§ Exercícios propostos:
**A.** Liste as três maiores vantagens da fotografia digital apontadas no texto sobre fotografia.
**B.** Transcreva do texto sobre fotografia o trecho que começa em "Fotografia digital é" e termina em "viabilizou o smartphone.", incluindo essas palavras.

§ Bloco de texto:
((

Acho que deu pra deixar o ponto bem claro. Se você consegue fazer um celular – que faz milhões de coisas, tirar boas fotos, o que não dá pra fazer se usar essa tecnologia num treco que serve só pra tirar foto?

Fotografia digital é muito melhor que analógica

Ah, esse é um dos meus mitos de fotografia favoritos! A gente tem essa cultura hoje de que tudo só melhora com o tempo, e que tudo o que era de antigamente era ruim. É verdade que a fotografia digital trouxe uma série enorme de vantagens. As três maiores são a capacidade de ver na hora como a foto ficou, de transmitir as fotos para outras pessoas em tempo real e a possibilidade de dispositivos cada vez mais miniaturizados. Basicamente, a fotografia digital viabilizou o smartphone.

Esse é um mérito que realmente não dá pra negar, mas ela também tem algumas desvantagens. A principal delas é que a facilidade de tirar fotos banalizou o negócio, e ninguém mais tem fotos impressas em casa, o que quer dizer que a maioria das memórias das pessoas vai acabar se perdendo. Mas não é exatamente sobre isso que eu quero argumentar em favor da fotografia analógica.

))

§ Dados armazenados:
((

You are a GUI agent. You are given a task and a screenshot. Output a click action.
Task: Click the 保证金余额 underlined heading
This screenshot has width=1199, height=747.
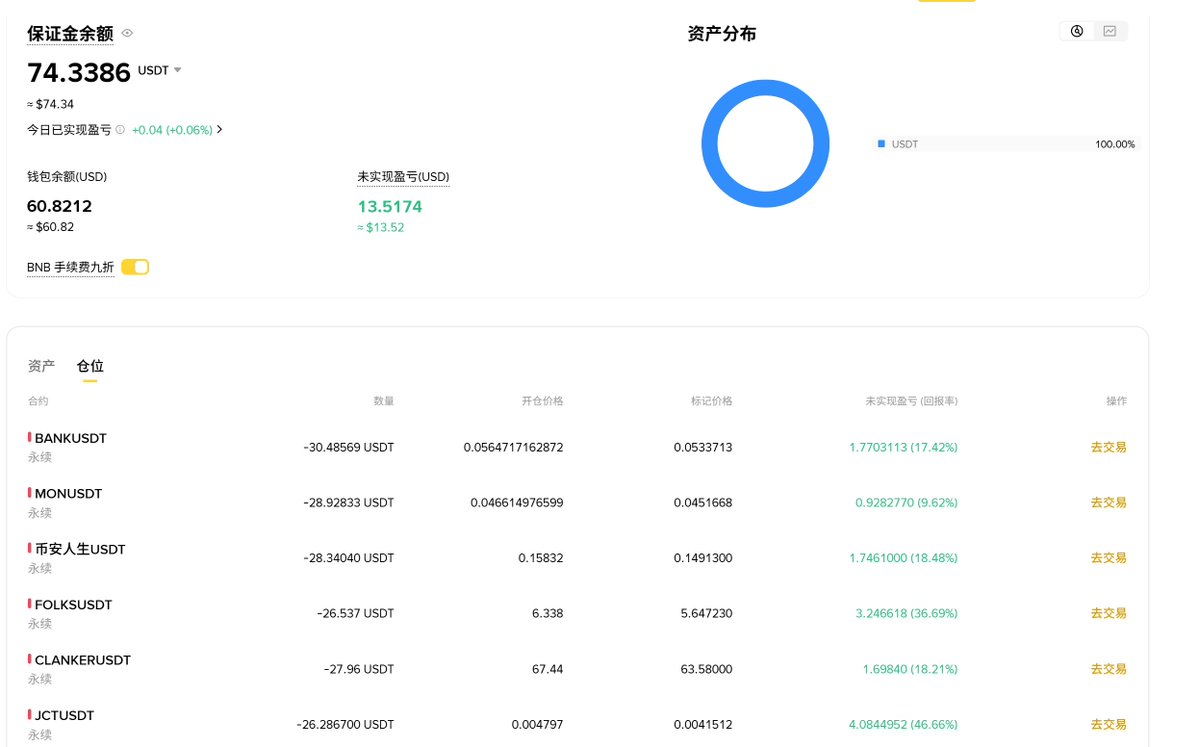[x=70, y=33]
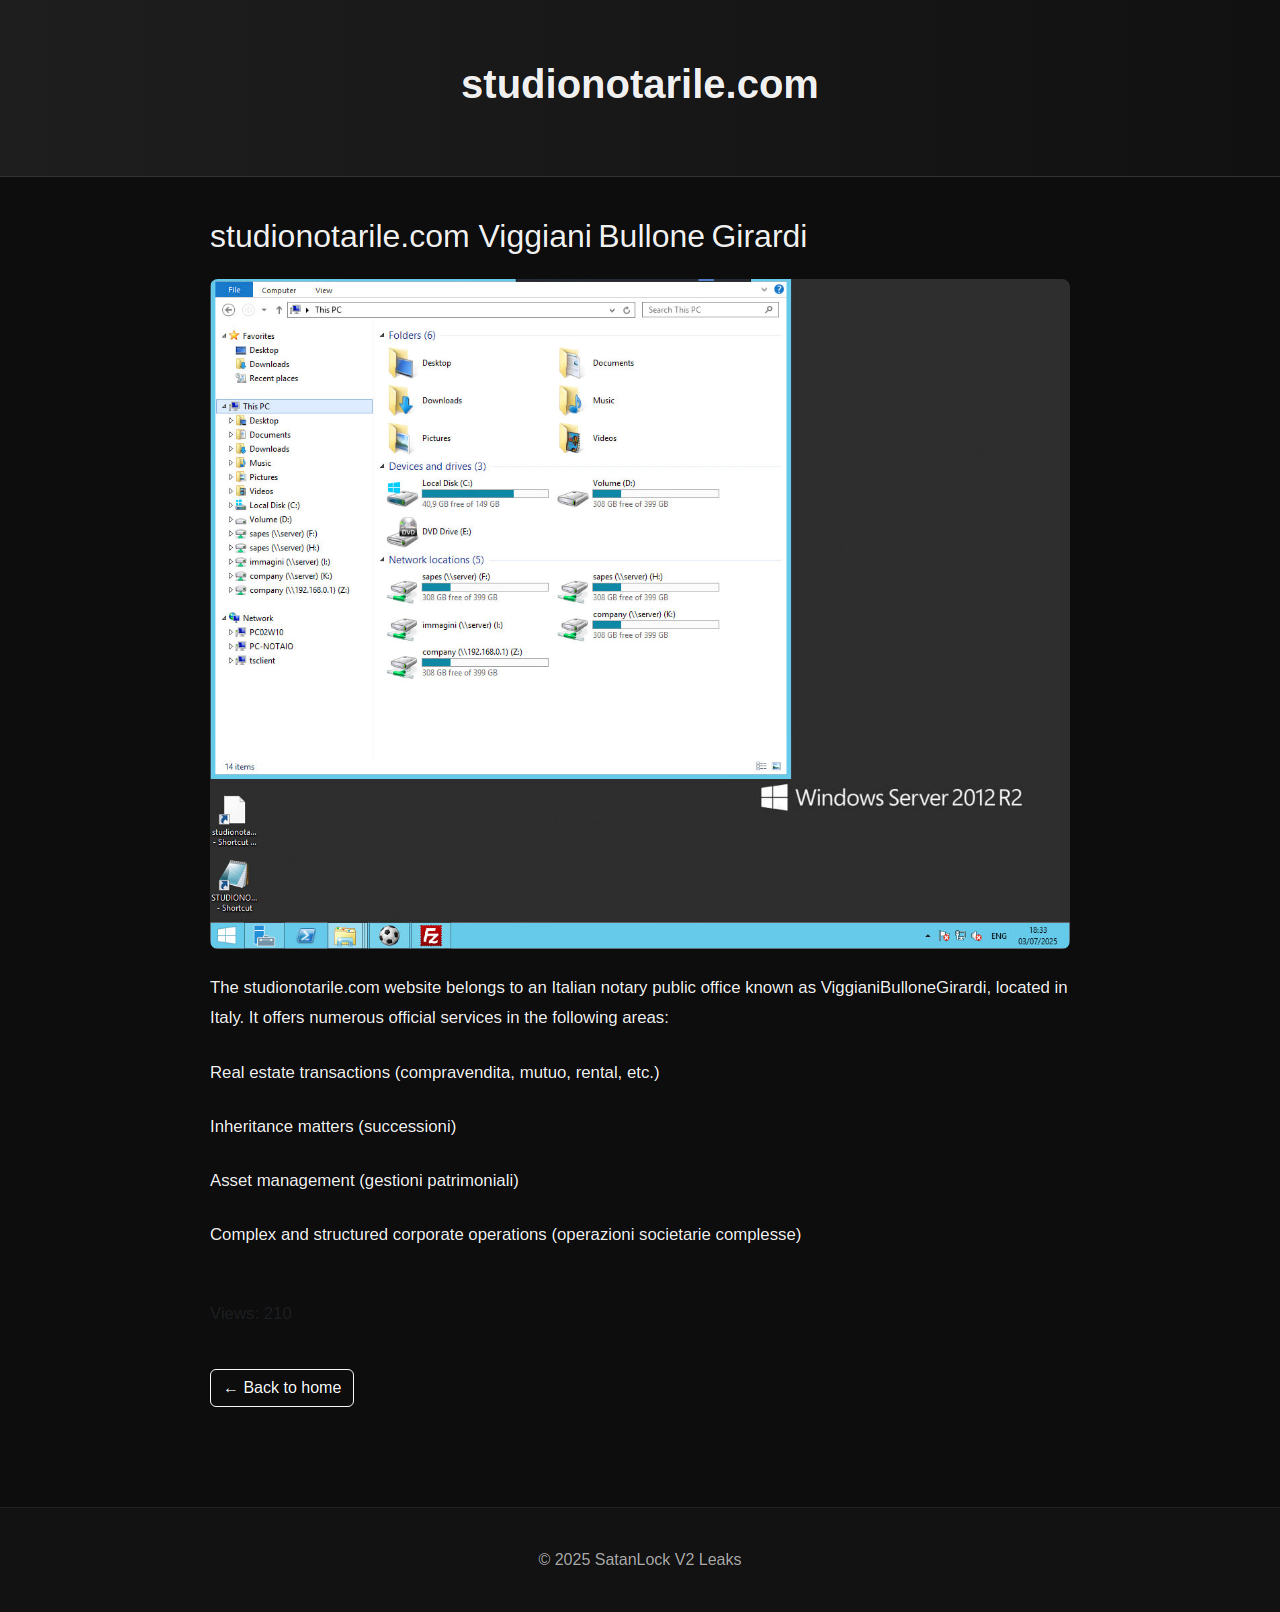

))

§ Gabarito:
**A.**
- A capacidade de ver na hora como a foto ficou
- A capacidade de transmitir as fotos para outras pessoas em tempo real
- A possibilidade de dispositivos cada vez mais miniaturizados

**B.**
Fotografia digital é muito melhor que analógica

Ah, esse é um dos meus mitos de fotografia favoritos! A gente tem essa cultura hoje de que tudo só melhora com o tempo, e que tudo o que era de antigamente era ruim. É verdade que a fotografia digital trouxe uma série enorme de vantagens. As três maiores são a capacidade de ver na hora como a foto ficou, de transmitir as fotos para outras pessoas em tempo real e a possibilidade de dispositivos cada vez mais miniaturizados. Basicamente, a fotografia digital viabilizou o smartphone.